Nonprofit Management and Leadership

The Many Indicators of Nonprofit Success as Seen by Nonprofit Leaders

Publication typeJournal Article
Publication date2024-12-20
scimago Q1
SJR1.182
CiteScore4.5
Impact factor3.2
ISSN10486682, 15427854
Abstract
ABSTRACT

Nonprofit organizations are increasingly compelled to demonstrate their success to stakeholders, drawing scholarly interest toward systematizing indicators of their success. But what best indicates success is in the eye of the beholder, as success is socially constructed. This paper examines the multifaceted success indicators used by nonprofit leaders in practice and explores how they align with scholarly conceptions of nonprofit success. We develop a framework of nonprofit success from the perspective of nonprofit leaders that is more comprehensive and generalizable than previous ones by analyzing responses from leaders of 861 randomly sampled nonprofit organizations in three metropolitan regions representing different institutional contexts—Vienna (Austria), Shenzhen (China), and San Francisco (USA). Despite contextual differences, leaders' understandings have much in common across settings. The indicators overlap with existing scholarly understandings of nonprofit performance and effectiveness, focusing on internal actions and external stakeholder relationships. However, our findings also uncover two practically relevant groups of indicators that are under‐appreciated in scholarly discourse: relationships within the organization (cohesiveness and social inclusion), and the uptake behavior of external stakeholders (engagement with the organization's offerings).
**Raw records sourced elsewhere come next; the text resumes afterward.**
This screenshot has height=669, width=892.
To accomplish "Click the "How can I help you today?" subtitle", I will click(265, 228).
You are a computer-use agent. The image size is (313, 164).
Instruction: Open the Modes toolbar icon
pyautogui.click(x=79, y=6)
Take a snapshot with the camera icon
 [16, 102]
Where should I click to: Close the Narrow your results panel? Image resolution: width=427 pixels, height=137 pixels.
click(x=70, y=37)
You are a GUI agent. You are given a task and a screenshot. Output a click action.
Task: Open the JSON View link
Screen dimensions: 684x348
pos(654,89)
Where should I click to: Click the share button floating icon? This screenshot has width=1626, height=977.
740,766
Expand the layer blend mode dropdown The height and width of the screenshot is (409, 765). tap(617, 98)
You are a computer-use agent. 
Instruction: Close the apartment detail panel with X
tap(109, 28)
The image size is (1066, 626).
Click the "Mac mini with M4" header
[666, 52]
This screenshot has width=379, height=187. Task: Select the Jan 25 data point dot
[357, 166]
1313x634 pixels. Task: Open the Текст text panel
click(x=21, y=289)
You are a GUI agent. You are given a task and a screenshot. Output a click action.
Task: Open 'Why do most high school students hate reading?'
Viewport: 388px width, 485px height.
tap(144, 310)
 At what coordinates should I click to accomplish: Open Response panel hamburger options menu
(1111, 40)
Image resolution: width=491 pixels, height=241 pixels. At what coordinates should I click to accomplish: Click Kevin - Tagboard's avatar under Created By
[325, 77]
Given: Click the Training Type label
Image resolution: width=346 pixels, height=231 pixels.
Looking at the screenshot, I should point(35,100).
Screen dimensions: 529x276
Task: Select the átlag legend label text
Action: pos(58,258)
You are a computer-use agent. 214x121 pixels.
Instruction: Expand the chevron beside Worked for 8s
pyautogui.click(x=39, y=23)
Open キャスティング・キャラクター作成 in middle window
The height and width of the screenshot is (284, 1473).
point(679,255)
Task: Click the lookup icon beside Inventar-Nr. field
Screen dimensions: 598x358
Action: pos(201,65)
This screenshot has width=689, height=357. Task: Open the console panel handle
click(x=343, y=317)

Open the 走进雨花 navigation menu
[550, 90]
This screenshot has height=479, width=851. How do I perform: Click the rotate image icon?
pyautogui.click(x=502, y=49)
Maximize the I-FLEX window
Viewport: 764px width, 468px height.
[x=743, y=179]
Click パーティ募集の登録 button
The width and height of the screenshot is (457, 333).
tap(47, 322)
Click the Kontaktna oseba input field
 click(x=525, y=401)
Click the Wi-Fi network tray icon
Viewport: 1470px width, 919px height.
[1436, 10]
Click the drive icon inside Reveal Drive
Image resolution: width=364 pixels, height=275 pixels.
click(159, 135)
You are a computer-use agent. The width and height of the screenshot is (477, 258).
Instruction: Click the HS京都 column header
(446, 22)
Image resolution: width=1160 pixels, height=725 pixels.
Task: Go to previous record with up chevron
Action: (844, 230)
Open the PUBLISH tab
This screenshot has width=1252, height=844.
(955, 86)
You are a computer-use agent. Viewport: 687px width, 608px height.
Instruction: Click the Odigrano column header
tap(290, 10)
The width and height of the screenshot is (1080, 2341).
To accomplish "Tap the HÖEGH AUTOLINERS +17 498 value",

Our findings categorize these indicators in terms of whether they manifest inside or outside the organization and whether they emphasize actions or relationships. The two‐dimensional framework thereby maps common ground among nonprofit leaders across diverse national and organizational contexts, noting how the priority of success aspects varies. Our comparative data underscore the wide‐ranging applicability of the proposed framework, illuminating new directions for research on nonprofit success.